Closed tosh closed 7 years ago

tosh commented 7 years ago

I am currently converting a Greasemonkey script from JavaScript to ClojureScript and have trouble to get a fighweel setup going for development mode.

I tried to use the Greasemonkey JavaScript to insert a script tag that points to figwheel's output. That worked (e.g. for optimized output where figwheel puts everything into one file) but in development mode figwheel's JavaScript output uses document.write calls to add the script tags it needs.

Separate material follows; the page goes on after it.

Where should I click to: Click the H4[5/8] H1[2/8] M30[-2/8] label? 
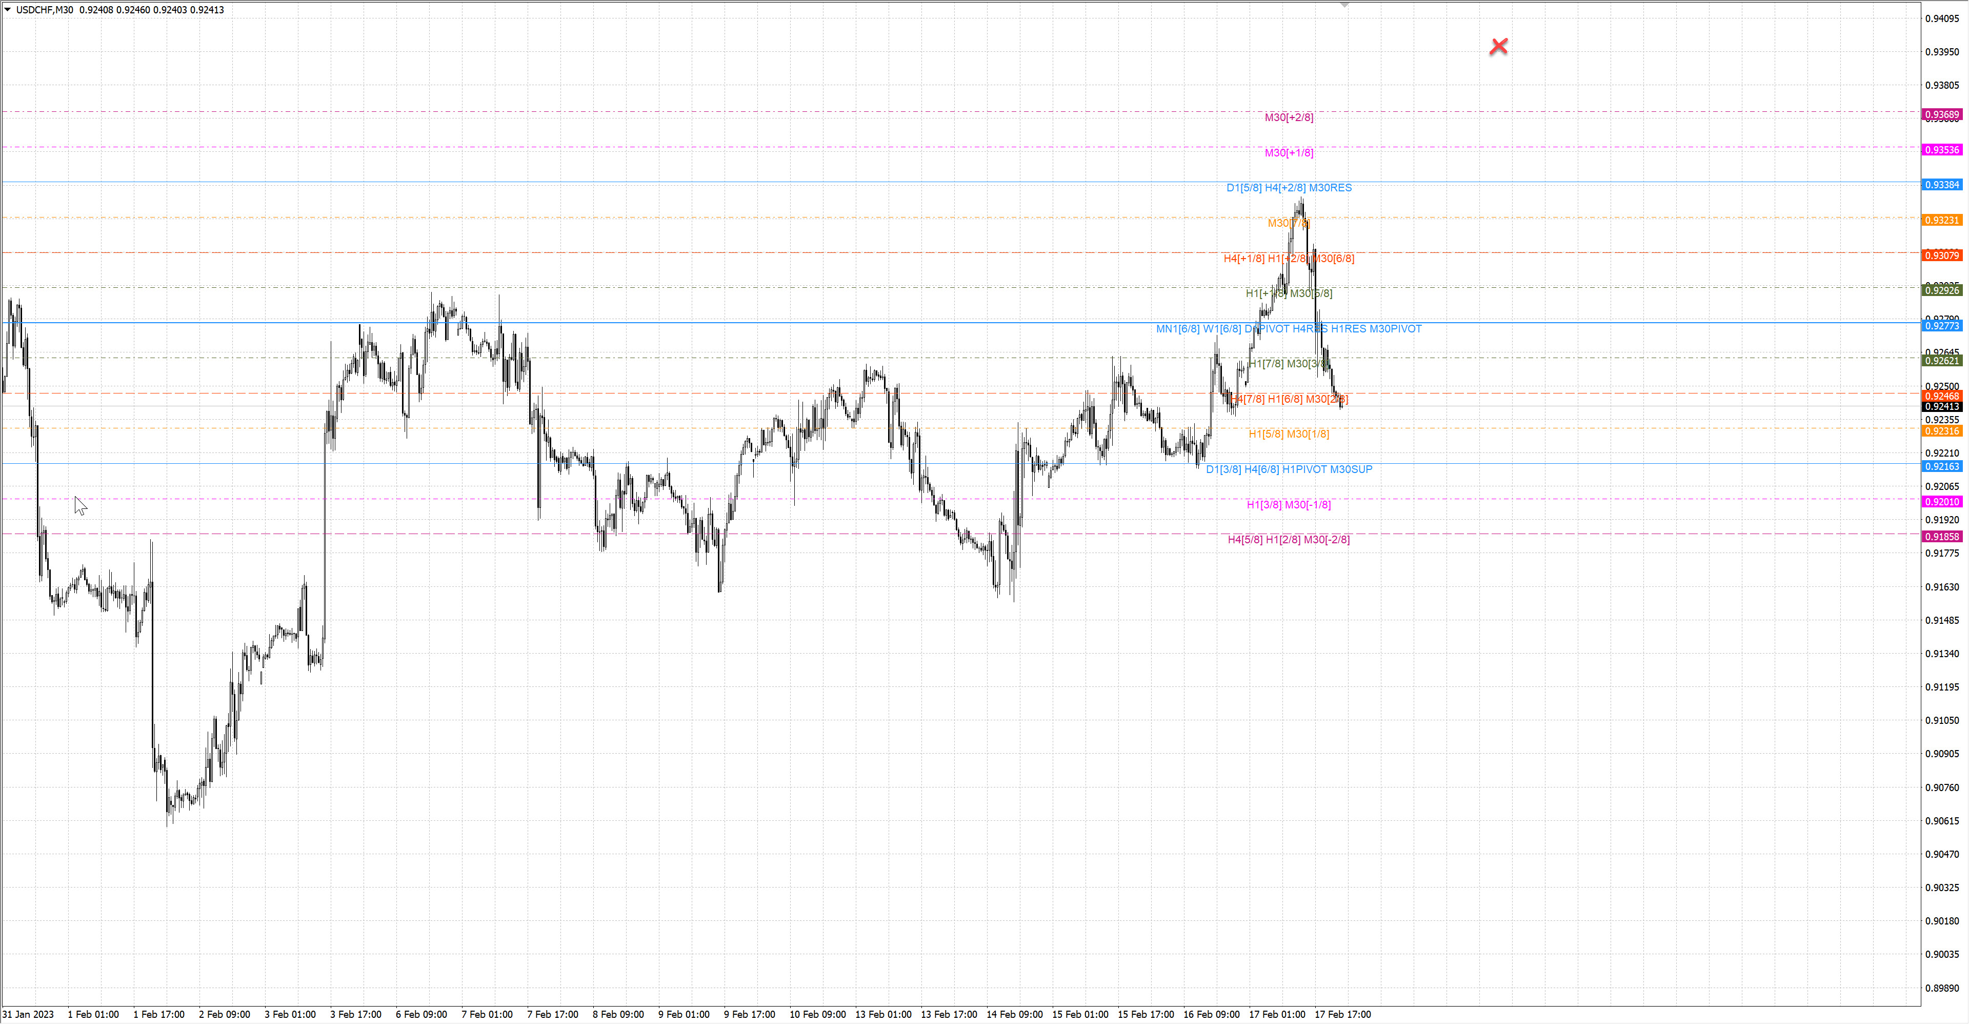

Since I do not control the backend of the websites I am working with I can only (asynchronously?) add a script tag to the page like this:

(function () {
    var scriptElement = document.createElement( "script" );
    scriptElement.type = "text/javascript";
    scriptElement.src = "https://127.0.0.1/js/compiled/out.js";
    document.body.appendChild( scriptElement );
})();

Unfortunately browsers then seem to block document.write calls in out.js (this is a StackOverflow question I found that seemed related: https://stackoverflow.com/questions/32261556/how-to-load-third-party-javascript-tag-asynchronously-which-has-document-write) So I was wondering if figwheel needs the document.write calls or if there would be another way?

bhauman commented 7 years ago

So in :optimizations none mode ClojureScript via google Closure has this behavior. If you are just getting strated with clojurescript I would try using lein cljsbuild with :optimizations :simple and just use a manual reload style of development. You can hack how things are loaded but I don't think you want to go down that road, as its pretty dang complex.